We have called inflation “political kryptonite” because it is so damaging to politicians.  Clearly, inflation played a role in the 2024 election.  So now that President Trump sits in the Oval Office, his opponents have been trying hard to link anything and everything in his agenda to inflation.

The first two theories involved (1) higher tariffs and (2) deportations of illegal immigrants.  As we’ve said before there is plenty of room to debate the merits of these policies on other grounds, but general price inflation is not one of them.  Back in his first term, President Trump raised tariffs and reduced immigration, and CPI inflation averaged 1.9% annualized.
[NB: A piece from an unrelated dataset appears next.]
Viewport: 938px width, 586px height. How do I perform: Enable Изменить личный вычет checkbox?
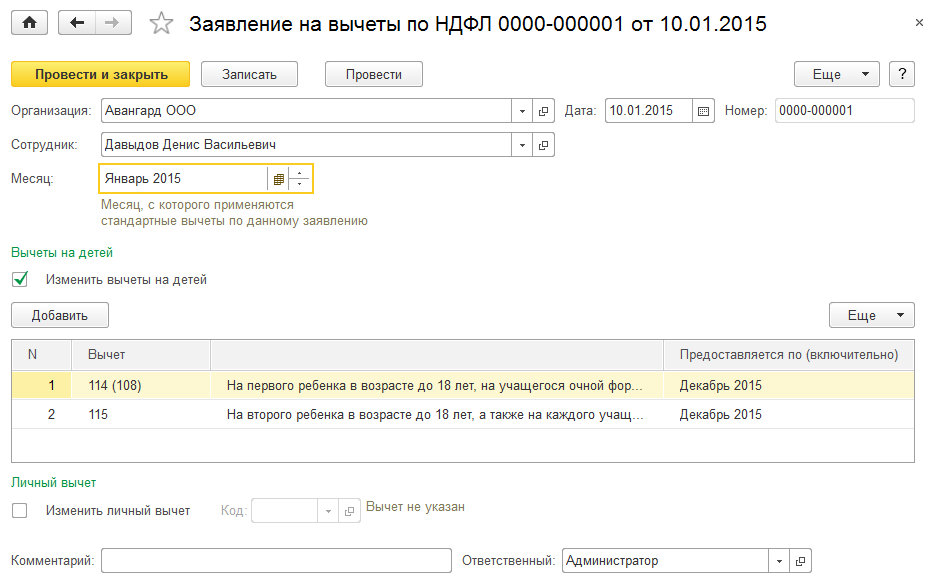[x=20, y=511]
Yes, tariffs put upward pressure on prices for the items that are tariffed   But, unless the Federal Reserve starts increasing the money supply faster, that will mean countervailing downward pressure on prices for other goods and services.  And what was true in 2018 remains true in 2025.

So, what about low (or even negative) immigration? Advocates for high immigration have always argued that newcomers don’t take jobs away from natives or reduce their wages because while immigrants may increase the supply of labor, they also increase the demand for goods and services.  With both supply and demand rising, the impact of immigration is neutral on inflation.  So, if that’s true, deportations would just reverse that, reducing both supply and demand.
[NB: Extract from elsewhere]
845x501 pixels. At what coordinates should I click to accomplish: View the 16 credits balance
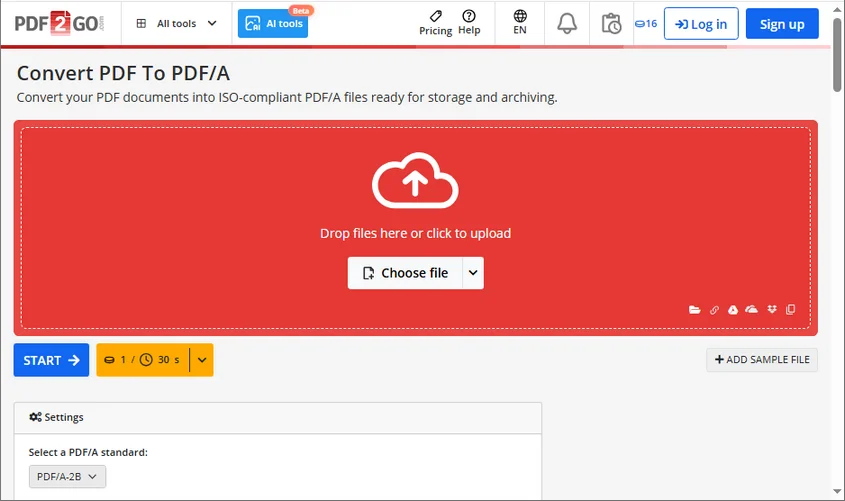coord(646,23)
Immigration surged in 2021-24 and yet inflation averaged almost 5% per year, the most in decades.  If we can have high immigration and high inflation, we think the Fed can get to low inflation with low immigration, as well.

So, now, with President Trump floating the idea that a portion of any savings created by DOGE could be used to pay a dividend to taxpayers…guess what…that’s inflationary, too!

Once again, we don’t think this makes sense.  Inflation is still always and everywhere a monetary phenomenon, as Milton Friedman taught many decades ago.  DOGE budget cuts and DOGE dividends would not affect monetary policy.

But even if we force ourselves to think within the walls of Keynesian theory, it still doesn’t make sense.  If DOGE reduces government spending by $1 and policymakers then send out checks to the American public worth, say twenty cents, the deficit would still fall by eighty cents.  So even if you think deficits cause inflation, DOGE would still be putting downward pressure on inflation, just not quite as much as it would if all the DOGE-related spending cuts went to deficit reduction only.

The bottom line is that regardless of whether the budget deficit is large or small, inflation still depends on the Fed.  We can have a large budget deficit with low inflation, like after the 2008-09 Financial Panic and Great Depression, or a large deficit and high inflation, like during and after COVID.  We can also have modest deficits and high inflation like in the 1970s or modest deficits and low inflation like in the 1950s.

It is true that a bigger government makes inflation more likely.  Why?  Because every dime the government spends is taken from the private sector – through borrowing or taxation.  The bigger the government gets, the smaller the private sector becomes.  This reduces potential economic growth.  If the Fed reacts by printing more money to counteract this slower growth, or if the Fed prints money to buy government debt and finance government spending, then inflation will rise.  So, DOGE, to the extent it shrinks government will actually help boost growth and lessen long term inflation problems. 

So far, the economic impact of the Trump administration policies is more likely to bring inflation down in the future.  And DOGE, by eliminating wasteful spending will actually help that cause.  However, the inflationary pressures unleashed by the Fed during COVID are still not defeated.  The consumer price index was up 3.0% in January from where it was a year ago.  This is still above its average during the past few decades.  But just because you think inflation is still a problem doesn’t mean you have to buy whatever theory partisan political advocates are selling.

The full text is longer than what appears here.